## Start GIVEN ENTRIES

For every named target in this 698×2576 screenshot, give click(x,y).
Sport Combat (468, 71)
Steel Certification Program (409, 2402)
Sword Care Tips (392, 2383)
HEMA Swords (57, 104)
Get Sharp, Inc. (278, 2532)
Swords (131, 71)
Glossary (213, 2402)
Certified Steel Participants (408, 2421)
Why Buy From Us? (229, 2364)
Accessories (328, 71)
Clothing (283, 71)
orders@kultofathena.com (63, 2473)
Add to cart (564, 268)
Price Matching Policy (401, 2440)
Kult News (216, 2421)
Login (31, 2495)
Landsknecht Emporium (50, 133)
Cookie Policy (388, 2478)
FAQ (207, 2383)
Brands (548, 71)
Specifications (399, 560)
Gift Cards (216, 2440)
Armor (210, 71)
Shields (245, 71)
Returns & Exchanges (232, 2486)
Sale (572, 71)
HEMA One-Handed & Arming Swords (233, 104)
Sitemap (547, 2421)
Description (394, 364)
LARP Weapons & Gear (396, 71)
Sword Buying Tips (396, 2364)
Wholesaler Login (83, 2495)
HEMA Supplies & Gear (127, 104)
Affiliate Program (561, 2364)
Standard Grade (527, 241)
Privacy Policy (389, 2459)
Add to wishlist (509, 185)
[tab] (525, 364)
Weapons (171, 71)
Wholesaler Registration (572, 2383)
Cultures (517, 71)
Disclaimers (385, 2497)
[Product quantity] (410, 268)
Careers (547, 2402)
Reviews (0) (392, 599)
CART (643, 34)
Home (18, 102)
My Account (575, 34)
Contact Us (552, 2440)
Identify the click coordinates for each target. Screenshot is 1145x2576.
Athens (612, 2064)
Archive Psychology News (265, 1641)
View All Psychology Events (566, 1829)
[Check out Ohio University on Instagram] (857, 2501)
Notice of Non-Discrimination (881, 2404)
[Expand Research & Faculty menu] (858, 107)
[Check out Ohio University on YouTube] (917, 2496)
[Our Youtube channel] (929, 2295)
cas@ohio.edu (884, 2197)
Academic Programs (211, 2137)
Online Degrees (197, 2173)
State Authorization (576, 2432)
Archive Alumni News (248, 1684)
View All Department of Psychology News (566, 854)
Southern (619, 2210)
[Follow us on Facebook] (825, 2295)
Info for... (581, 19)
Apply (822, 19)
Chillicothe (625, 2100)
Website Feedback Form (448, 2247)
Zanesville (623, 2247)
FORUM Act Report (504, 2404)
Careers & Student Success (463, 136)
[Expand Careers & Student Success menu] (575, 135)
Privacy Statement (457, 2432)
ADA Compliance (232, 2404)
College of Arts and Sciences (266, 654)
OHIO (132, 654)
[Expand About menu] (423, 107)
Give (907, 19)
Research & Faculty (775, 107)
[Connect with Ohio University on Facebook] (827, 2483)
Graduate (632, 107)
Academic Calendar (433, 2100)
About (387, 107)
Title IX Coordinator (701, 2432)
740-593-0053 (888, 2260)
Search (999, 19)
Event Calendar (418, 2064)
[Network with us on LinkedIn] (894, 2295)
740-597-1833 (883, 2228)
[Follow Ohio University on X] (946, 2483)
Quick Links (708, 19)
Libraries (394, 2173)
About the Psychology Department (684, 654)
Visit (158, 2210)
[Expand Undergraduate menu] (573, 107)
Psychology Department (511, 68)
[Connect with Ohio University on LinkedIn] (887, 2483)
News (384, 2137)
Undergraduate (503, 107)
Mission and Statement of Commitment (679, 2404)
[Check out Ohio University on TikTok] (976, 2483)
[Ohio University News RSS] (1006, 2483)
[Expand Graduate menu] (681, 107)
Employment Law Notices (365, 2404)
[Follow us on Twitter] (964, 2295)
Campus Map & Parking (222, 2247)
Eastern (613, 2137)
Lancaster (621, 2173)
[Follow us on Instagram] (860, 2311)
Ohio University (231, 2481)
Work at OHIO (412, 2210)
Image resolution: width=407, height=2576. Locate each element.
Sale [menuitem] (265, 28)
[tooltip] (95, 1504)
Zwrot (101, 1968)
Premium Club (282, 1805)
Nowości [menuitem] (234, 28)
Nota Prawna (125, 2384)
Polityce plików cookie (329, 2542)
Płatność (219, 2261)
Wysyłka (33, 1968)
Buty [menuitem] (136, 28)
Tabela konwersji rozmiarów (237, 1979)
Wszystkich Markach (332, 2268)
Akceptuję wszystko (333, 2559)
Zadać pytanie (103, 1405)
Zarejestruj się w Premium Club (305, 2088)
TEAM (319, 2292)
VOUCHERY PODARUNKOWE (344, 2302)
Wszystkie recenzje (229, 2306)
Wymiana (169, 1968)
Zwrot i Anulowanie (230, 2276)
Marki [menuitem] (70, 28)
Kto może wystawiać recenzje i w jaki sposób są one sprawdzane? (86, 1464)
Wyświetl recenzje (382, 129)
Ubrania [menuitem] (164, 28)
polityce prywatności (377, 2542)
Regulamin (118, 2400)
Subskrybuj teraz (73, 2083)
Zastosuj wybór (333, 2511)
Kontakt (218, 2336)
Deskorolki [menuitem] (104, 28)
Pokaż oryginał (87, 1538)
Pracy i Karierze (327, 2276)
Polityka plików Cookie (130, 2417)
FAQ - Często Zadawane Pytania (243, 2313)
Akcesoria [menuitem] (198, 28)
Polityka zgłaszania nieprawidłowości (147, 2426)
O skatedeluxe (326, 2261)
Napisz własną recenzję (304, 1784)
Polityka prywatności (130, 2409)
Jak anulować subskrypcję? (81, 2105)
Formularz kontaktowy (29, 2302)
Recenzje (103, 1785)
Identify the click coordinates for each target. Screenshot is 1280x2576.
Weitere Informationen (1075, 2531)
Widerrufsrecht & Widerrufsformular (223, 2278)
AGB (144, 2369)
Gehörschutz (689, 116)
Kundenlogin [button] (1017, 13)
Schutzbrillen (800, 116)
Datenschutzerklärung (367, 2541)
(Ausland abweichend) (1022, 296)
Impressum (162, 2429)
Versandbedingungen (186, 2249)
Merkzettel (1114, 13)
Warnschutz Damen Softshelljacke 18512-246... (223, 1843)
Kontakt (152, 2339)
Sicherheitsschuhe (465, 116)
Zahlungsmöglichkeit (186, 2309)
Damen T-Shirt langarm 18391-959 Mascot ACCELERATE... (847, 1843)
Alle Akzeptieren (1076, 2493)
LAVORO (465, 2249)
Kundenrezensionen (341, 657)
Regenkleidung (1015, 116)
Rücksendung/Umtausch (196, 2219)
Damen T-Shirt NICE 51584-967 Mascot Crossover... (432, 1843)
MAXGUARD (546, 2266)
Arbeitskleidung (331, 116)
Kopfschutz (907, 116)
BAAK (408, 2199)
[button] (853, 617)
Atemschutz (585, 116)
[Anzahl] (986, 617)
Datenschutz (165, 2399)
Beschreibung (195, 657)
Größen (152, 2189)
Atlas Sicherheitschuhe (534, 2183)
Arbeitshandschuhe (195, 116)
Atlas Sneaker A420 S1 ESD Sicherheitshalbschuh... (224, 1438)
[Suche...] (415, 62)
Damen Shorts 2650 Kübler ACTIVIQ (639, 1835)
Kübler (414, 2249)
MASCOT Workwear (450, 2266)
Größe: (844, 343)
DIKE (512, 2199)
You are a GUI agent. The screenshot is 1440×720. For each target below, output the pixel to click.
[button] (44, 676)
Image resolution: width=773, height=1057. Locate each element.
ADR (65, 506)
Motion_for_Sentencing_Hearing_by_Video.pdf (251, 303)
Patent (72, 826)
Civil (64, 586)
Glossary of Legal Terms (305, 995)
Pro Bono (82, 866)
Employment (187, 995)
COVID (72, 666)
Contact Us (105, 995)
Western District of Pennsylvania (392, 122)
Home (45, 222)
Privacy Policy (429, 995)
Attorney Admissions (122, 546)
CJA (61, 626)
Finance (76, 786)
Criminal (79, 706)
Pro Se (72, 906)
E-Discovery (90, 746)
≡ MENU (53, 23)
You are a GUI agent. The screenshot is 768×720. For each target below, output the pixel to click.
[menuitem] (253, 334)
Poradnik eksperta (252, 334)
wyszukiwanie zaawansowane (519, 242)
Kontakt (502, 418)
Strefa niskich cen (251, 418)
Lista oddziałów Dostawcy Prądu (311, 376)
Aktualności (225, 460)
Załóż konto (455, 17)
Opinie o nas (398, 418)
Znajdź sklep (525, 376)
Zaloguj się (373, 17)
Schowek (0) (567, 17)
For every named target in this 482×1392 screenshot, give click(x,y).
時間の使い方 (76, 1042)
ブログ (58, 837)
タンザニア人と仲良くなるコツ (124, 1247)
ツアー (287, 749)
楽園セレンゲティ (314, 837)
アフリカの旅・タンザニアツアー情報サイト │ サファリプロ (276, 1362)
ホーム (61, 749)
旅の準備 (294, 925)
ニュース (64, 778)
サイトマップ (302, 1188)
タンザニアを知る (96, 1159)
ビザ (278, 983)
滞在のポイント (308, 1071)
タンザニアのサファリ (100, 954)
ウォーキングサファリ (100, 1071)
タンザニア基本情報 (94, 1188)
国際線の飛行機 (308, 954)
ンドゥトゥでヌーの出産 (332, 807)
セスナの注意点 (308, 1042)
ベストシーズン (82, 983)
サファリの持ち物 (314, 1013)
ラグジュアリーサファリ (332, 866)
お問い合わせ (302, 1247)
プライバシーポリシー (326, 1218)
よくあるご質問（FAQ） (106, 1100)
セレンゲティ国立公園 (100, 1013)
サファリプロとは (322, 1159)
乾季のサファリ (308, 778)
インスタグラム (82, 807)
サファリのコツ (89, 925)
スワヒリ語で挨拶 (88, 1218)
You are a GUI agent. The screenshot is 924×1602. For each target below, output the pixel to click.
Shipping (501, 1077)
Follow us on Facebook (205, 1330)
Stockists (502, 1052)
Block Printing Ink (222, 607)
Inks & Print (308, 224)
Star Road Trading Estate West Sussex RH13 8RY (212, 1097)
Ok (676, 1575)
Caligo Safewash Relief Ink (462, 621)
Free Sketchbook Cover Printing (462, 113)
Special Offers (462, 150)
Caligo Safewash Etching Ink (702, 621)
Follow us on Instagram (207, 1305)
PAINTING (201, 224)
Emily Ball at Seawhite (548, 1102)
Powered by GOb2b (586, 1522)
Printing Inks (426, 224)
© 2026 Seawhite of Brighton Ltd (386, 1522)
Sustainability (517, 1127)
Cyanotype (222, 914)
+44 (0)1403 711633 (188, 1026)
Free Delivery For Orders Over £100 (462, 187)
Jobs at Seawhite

## End GIVEN ENTRIES

▶ _EXERCISE_: Pick out each line of the entries above that contains the string "with". Matching is case-sensitive.

▶ _TASK RESULT_:
[Connect with Ohio University on Facebook] (827, 2483)
[Network with us on LinkedIn] (894, 2295)
[Connect with Ohio University on LinkedIn] (887, 2483)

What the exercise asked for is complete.